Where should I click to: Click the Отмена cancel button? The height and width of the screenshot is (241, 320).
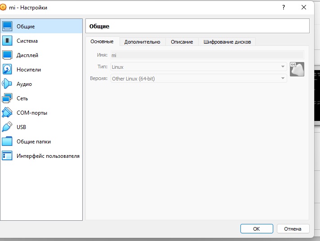[x=293, y=228]
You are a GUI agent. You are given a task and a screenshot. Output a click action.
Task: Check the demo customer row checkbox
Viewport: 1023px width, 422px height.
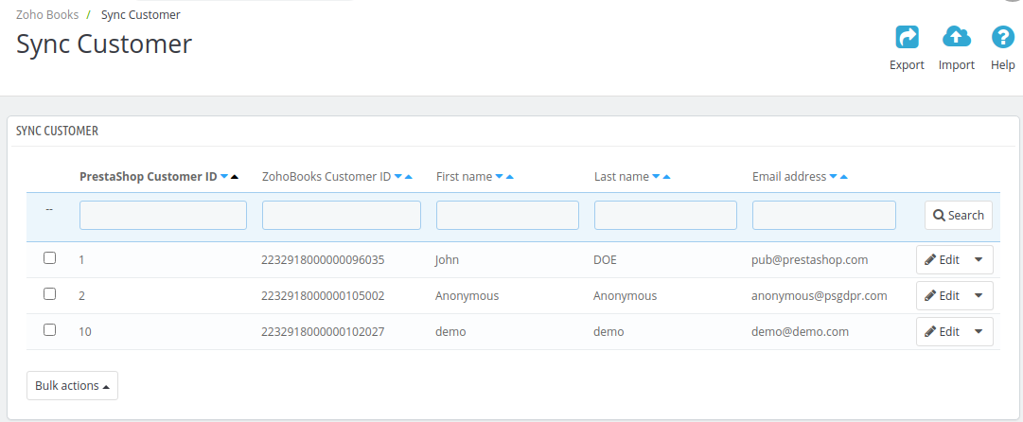point(49,329)
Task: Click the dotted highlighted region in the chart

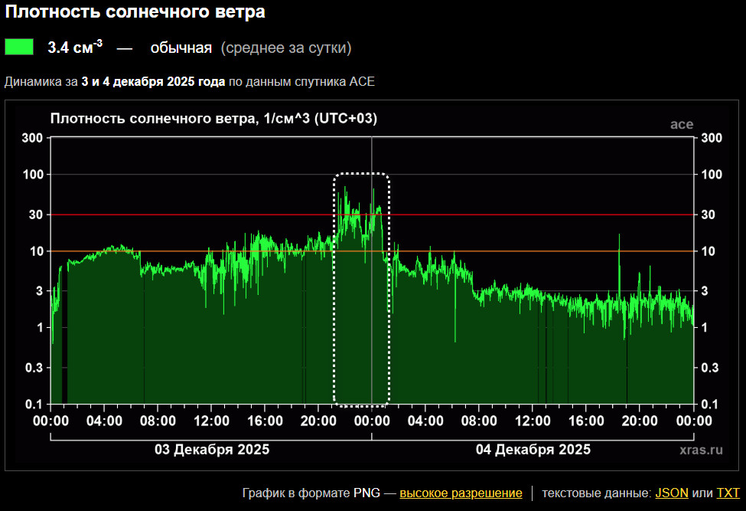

■ Requirement ■
Would you output the data exactly, without any of its images?

■ Solution to this task ■
Where should I click to: Click the Отмена cancel button? The height and width of the screenshot is (241, 320).
[x=293, y=228]
You are a GUI agent. You are given a task and a screenshot. Output a click action.
Task: Check the demo customer row checkbox
Viewport: 1023px width, 422px height.
point(49,329)
Task: Click the dotted highlighted region in the chart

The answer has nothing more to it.